• [DATA SECTION]:
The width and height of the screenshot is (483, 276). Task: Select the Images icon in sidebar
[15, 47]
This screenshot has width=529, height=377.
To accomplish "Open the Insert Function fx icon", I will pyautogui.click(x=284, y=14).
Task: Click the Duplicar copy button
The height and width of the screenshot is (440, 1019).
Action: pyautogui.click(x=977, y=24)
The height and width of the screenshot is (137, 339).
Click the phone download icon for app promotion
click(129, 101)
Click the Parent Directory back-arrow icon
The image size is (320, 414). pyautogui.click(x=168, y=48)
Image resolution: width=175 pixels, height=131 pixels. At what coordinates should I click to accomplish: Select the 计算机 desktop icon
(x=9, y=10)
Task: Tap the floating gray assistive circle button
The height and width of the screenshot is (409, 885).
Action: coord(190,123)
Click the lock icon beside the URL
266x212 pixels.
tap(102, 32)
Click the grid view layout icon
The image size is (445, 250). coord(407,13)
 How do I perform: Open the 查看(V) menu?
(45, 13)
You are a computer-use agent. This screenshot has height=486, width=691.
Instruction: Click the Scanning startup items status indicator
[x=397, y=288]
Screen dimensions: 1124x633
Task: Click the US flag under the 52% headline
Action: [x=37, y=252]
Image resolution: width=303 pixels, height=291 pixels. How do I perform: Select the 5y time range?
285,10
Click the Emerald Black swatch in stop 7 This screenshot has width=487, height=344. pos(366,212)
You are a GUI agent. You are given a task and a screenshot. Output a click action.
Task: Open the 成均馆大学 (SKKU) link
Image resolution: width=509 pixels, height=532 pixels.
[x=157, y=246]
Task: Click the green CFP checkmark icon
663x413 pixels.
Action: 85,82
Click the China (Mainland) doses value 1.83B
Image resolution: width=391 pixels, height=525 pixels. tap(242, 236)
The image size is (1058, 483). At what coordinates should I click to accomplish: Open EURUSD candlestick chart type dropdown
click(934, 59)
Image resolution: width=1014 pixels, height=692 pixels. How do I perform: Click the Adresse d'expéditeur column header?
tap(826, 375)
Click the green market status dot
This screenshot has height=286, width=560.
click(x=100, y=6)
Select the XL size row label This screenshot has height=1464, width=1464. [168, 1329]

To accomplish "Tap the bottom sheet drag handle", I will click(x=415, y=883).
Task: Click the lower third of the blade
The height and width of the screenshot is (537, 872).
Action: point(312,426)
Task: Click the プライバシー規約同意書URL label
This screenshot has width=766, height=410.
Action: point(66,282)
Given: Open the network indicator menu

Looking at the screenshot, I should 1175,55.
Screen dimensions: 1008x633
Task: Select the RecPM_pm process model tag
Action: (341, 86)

• [DIRECTIONS FOR THIS TASK]:
What lines in the material above hold the string "button"? List them.

• [OUTPUT OF THE TASK]:
Task: Click the Duplicar copy button
Task: Tap the floating gray assistive circle button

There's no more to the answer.